Regeneración cree firmemente que esas nociones básicas son la solución para la grave crisis a la que ha llevado la casta parasitaria a la sociedad española. En ese sentido, la candidatura de Regeneración al Ayuntamiento de Madrid es la punta de lanza para abrir los debates, con carácter nacional, que lleven a alcanzar esos objetivos.
El Ayuntamiento de Madrid es un campo especialmente apropiado para proceder a su regeneración, porque la gestión del alcalde saliente es el ejemplo extremo de todos los males del sistema actual y la plasmación de los errores de gestión que están llevando a la ruina a los ciudadanos. La gloria del Ayuntamiento no puede edificarse sobre la miseria de los madrileños.
Partimos, pues, y nos enfrentamos a un desastre sin paliativos que ha disparado la deuda por encima de los 7.500 millones, si damos crédito a las cifras oficiales, que se pretende incrementar con otros 5.400 millones en el año en curso. El alcalde saliente ha empobrecido a los madrileños de varias generaciones, por lo que es preciso que Regeneración devuelva los criterios de cordura a la gestión del Ayuntamiento. El alcalde saliente tiene 1.520 asesores que cobran sueldos superiores a los 6.000 euros mensuales por no hacer nada. El Ayuntamiento tiene un parque móvil de 134 coches oficiales. El alcalde gasta tres millones de euros en subvenciones a los sindicatos, especialmente a UGT y Comisiones Obreras. El Ayuntamiento concede subvenciones a grupos y despilfarra en operaciones de imagen.
Todo ese gasto será suprimido por Regeneración. Los concejales de Regeneración nunca irán en coche oficial. La alcaldesa de Regeneración irá en coche oficial sólo a actos representativos. Se suprimirán los asesores. El número de altos cargos se reducirá al 10% y se extraerán preferentemente del funcionariado.
Regeneración prestará especial atención a aquellos grupos de funcionarios que presten servicios esenciales para los ciudadanos, como la Policía Municipal y el Cuerpo de Bomberos, atendiendo a sus justas reivindicaciones.
Regeneración dedicará cuantos desvelos sean necesarios al eficiente sector del taxi, eliminando lo que represente competencia desleal.

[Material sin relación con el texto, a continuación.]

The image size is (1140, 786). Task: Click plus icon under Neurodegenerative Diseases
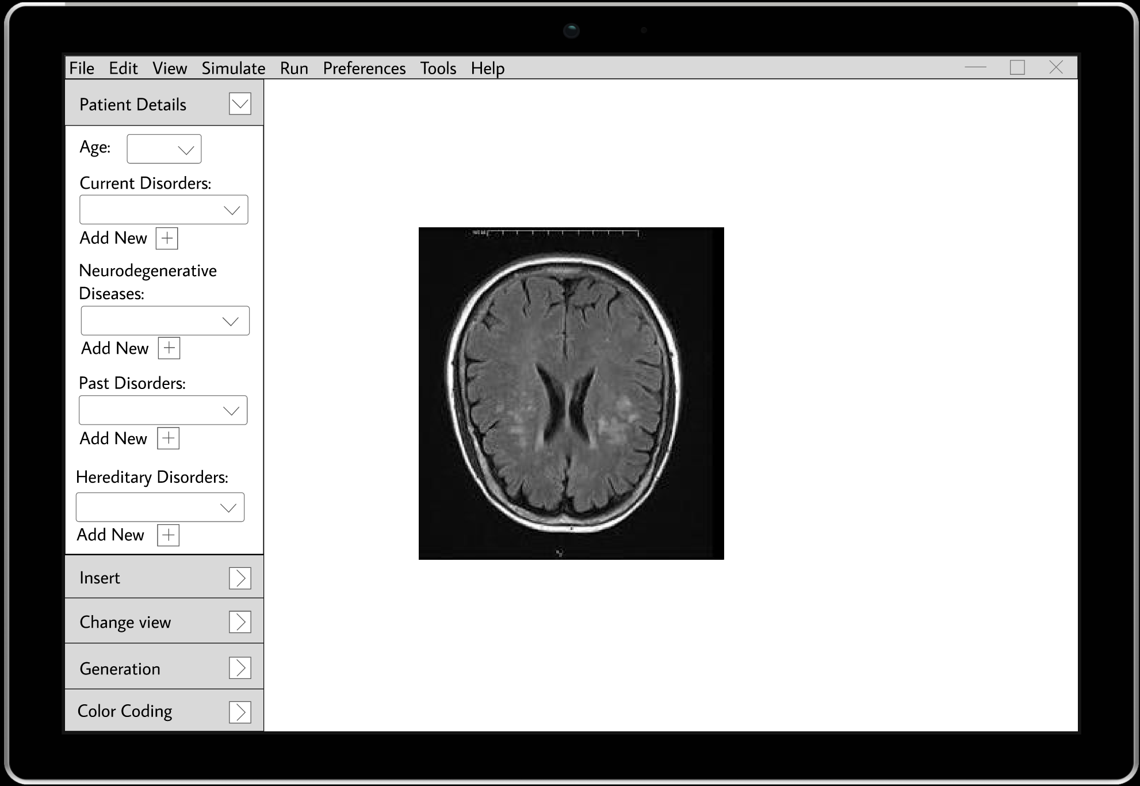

Regeneración suprimirá la tasa de basuras.
Regeneración eliminará los coches oficiales, manteniendo sólo dos, no para uso personal, sino en relación con actos representativos.

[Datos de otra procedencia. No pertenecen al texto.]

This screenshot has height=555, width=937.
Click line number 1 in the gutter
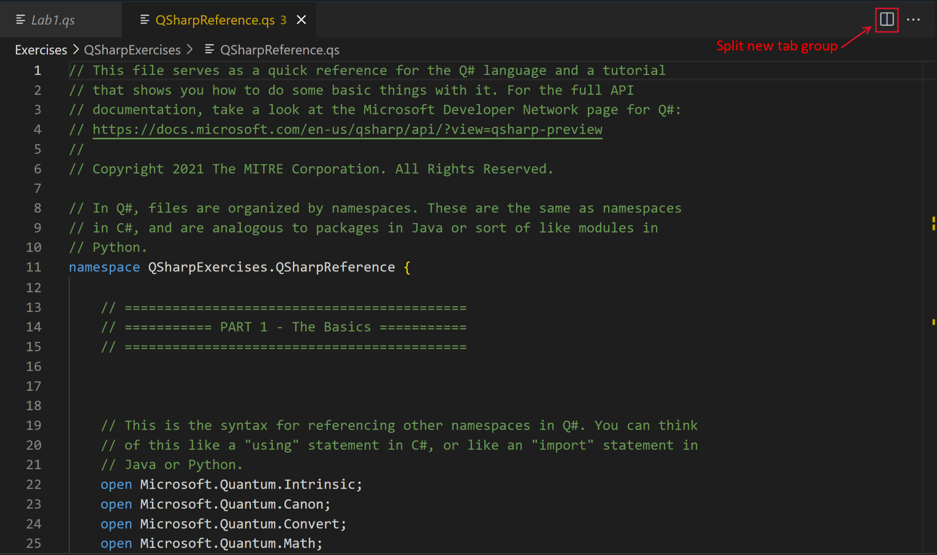(37, 71)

Regeneración procederá a una reordenación de los edificios municipales, tendiendo a la austeridad y a la eficiencia.
Regeneración sacará a pública subasta el edificio de Correos o Palacio de Comunicaciones, sito en la Plaza de Cibeles, para retornar el Ayuntamiento al emblemático edificio de la Plaza de la Villa.
Regeneración evitará el pago de alquileres de sedes de concejalías, mediante la utilización de edificios municipales actualmente vacíos.

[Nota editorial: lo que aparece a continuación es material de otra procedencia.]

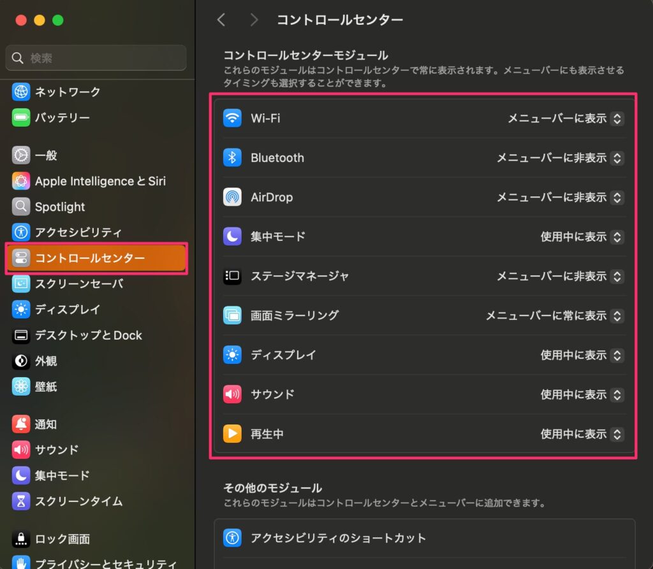Viewport: 653px width, 569px height.
Task: Click the 再生中 play icon
Action: coord(232,434)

Regeneración reducirá las concejalías, eliminando aquellas que no se corresponden con las competencias municipales.
Regeneración erradicará el afán recaudatorio en la relación con los ciudadanos, de forma que las multas se pongan sólo a las conductas irregulares que representen riesgos.
Regeneración reducirá la ORA a aquellos distritos céntricos de carácter comercial y de oficinas.
Regeneración asume el compromiso de que el Ayuntamiento pague las facturas a sus proveedores, empresas y autónomos, en el plazo de treinta días.
Regeneración establecerá una moratoria fiscal a los comercios que se vean afectados por obras municipales.
Regeneración suprimirá cualquier subvención a los grupos políticos.
Regeneración no permitirá el empadronamiento de ilegales.
Regeneración establecerá impuestos especiales a las clínicas abortivas, destinando ese dinero a madres que hayan dado a luz en situaciones de riesgo.
Regeneración se propone recuperar las Escuelas Aguirre –cuyo edificio actualmente ha sido dedicado a Casa Árabe- en sus fines originarios, indicados por el donante testador, como centro educativo para niños con pocos recursos.
Regeneración siempre gobernará el Ayuntamiento de Madrid atendiendo a los intereses de los ciudadanos, porque los candidatos de Regeneración no son casta aparte; son ni más ni menos que ciudadanos.